__INSTRUCTIONS TO FOLLOW__: Instruction for the entries that follow: retype exactly the lines from the line with "Image resolution: width=556" to the line with "This screenshot has width=1011, height=259.", both included, and omit all others.

+++ TASK MATERIAL

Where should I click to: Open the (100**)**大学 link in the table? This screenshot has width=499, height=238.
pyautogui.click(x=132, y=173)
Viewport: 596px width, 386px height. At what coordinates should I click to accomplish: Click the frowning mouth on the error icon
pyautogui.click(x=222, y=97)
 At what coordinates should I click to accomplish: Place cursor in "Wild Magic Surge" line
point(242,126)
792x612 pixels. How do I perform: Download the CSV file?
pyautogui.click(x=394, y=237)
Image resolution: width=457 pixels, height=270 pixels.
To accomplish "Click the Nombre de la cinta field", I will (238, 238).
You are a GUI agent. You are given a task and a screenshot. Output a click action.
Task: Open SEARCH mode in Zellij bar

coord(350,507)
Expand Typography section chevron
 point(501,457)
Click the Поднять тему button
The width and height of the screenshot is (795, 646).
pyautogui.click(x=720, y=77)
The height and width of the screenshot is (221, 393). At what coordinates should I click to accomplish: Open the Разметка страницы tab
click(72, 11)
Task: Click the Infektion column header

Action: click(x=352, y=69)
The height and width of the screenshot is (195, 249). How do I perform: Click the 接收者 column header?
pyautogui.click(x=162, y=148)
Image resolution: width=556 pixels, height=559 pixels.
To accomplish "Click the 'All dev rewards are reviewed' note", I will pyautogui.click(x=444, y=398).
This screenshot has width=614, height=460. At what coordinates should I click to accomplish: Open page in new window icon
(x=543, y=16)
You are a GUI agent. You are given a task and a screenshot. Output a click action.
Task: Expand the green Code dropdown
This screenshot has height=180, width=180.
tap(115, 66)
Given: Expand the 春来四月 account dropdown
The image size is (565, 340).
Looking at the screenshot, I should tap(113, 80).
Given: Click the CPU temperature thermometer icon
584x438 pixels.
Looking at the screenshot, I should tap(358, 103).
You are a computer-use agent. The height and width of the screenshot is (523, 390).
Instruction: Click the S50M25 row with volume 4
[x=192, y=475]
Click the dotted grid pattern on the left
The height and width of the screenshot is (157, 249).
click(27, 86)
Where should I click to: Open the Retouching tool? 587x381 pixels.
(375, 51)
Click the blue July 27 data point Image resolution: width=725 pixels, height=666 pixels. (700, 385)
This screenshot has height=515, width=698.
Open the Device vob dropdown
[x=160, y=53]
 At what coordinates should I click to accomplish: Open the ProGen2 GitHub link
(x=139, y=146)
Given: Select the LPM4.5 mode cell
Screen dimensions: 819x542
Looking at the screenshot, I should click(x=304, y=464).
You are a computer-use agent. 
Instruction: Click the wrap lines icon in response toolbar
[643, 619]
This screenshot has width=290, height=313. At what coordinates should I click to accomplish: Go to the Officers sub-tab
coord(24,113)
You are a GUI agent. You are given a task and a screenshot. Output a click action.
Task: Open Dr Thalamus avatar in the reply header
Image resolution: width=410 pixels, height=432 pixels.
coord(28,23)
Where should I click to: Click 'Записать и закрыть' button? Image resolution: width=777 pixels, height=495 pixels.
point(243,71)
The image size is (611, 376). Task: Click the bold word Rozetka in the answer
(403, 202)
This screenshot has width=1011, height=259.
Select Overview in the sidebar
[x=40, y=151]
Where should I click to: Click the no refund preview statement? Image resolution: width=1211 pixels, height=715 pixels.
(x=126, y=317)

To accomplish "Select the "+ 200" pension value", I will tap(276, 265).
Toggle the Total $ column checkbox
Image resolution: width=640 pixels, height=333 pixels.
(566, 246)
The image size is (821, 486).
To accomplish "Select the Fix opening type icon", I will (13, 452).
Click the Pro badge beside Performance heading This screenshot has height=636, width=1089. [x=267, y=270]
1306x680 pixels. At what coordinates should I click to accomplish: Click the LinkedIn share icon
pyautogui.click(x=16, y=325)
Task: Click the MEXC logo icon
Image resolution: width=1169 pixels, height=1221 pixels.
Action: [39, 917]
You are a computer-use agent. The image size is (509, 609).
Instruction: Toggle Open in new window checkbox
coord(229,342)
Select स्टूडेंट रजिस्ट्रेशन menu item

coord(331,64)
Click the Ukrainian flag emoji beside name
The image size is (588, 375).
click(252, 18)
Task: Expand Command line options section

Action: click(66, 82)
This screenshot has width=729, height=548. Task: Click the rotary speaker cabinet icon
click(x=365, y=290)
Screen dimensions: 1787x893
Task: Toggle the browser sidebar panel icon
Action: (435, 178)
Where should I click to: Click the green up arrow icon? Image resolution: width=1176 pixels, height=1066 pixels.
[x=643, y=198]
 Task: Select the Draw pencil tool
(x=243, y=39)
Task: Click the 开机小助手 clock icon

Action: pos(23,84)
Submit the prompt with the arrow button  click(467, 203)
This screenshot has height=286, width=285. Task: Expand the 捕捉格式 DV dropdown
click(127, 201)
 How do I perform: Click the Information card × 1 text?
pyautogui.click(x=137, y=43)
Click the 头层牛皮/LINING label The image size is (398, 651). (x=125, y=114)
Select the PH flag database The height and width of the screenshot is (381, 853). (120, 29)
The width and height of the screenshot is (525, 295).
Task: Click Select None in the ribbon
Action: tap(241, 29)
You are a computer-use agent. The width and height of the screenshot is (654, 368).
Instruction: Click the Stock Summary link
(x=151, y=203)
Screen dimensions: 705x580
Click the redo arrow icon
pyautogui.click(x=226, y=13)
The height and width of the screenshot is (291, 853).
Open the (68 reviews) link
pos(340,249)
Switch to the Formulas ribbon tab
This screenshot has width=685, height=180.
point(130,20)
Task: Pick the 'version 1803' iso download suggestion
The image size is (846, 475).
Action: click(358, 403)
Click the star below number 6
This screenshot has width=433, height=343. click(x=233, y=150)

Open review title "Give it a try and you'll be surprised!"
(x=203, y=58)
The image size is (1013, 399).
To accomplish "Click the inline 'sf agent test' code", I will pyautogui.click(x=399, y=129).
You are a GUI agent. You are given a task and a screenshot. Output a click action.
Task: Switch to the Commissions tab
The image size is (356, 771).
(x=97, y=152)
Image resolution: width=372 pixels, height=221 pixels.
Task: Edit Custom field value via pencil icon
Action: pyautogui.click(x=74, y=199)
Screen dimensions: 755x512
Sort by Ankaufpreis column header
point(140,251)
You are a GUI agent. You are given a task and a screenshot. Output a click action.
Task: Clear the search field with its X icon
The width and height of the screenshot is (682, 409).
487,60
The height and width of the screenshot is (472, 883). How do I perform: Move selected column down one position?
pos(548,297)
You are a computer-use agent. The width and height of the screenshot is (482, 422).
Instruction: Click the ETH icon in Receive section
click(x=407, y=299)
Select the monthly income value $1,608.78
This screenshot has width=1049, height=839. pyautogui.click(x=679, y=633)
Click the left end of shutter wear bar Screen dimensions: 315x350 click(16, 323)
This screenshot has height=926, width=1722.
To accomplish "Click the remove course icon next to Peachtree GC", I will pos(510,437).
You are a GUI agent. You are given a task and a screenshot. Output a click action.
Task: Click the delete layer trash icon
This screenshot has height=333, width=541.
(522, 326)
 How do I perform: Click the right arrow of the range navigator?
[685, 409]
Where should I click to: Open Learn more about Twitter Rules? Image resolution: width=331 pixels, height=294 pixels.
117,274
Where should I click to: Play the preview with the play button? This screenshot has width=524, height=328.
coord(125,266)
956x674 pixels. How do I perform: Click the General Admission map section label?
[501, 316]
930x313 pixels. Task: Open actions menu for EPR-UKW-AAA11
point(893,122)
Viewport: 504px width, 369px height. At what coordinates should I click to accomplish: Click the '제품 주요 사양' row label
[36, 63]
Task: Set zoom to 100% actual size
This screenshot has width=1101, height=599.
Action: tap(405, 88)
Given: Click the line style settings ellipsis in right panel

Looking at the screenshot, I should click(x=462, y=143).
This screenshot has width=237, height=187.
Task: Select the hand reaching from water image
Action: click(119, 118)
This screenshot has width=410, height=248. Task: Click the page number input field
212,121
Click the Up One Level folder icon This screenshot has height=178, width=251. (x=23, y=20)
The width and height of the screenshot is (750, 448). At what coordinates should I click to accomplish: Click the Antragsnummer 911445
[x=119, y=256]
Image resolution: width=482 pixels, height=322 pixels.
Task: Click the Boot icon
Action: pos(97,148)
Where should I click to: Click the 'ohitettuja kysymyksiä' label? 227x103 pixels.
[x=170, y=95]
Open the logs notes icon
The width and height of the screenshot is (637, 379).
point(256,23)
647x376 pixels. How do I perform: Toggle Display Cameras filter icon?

++++++

__ANSWER BELOW__:
Image resolution: width=556 pixels, height=559 pixels.
To accomplish "Click the 'All dev rewards are reviewed' note", I will pyautogui.click(x=444, y=398).
This screenshot has width=614, height=460. At what coordinates should I click to accomplish: Open page in new window icon
(x=543, y=16)
You are a GUI agent. You are given a task and a screenshot. Output a click action.
Task: Expand the green Code dropdown
This screenshot has height=180, width=180.
tap(115, 66)
Given: Expand the 春来四月 account dropdown
The image size is (565, 340).
Looking at the screenshot, I should tap(113, 80).
Given: Click the CPU temperature thermometer icon
584x438 pixels.
Looking at the screenshot, I should tap(358, 103).
You are a computer-use agent. The height and width of the screenshot is (523, 390).
Instruction: Click the S50M25 row with volume 4
[x=192, y=475]
Click the dotted grid pattern on the left
The height and width of the screenshot is (157, 249).
click(27, 86)
Where should I click to: Open the Retouching tool? 587x381 pixels.
(375, 51)
Click the blue July 27 data point Image resolution: width=725 pixels, height=666 pixels. (700, 385)
This screenshot has height=515, width=698.
Open the Device vob dropdown
[x=160, y=53]
 At what coordinates should I click to accomplish: Open the ProGen2 GitHub link
(x=139, y=146)
Given: Select the LPM4.5 mode cell
Screen dimensions: 819x542
Looking at the screenshot, I should click(x=304, y=464).
You are a computer-use agent. 
Instruction: Click the wrap lines icon in response toolbar
[643, 619]
This screenshot has width=290, height=313. At what coordinates should I click to accomplish: Go to the Officers sub-tab
coord(24,113)
You are a GUI agent. You are given a task and a screenshot. Output a click action.
Task: Open Dr Thalamus avatar in the reply header
Image resolution: width=410 pixels, height=432 pixels.
coord(28,23)
Where should I click to: Click 'Записать и закрыть' button? Image resolution: width=777 pixels, height=495 pixels.
point(243,71)
The image size is (611, 376). Task: Click the bold word Rozetka in the answer
(403, 202)
This screenshot has width=1011, height=259.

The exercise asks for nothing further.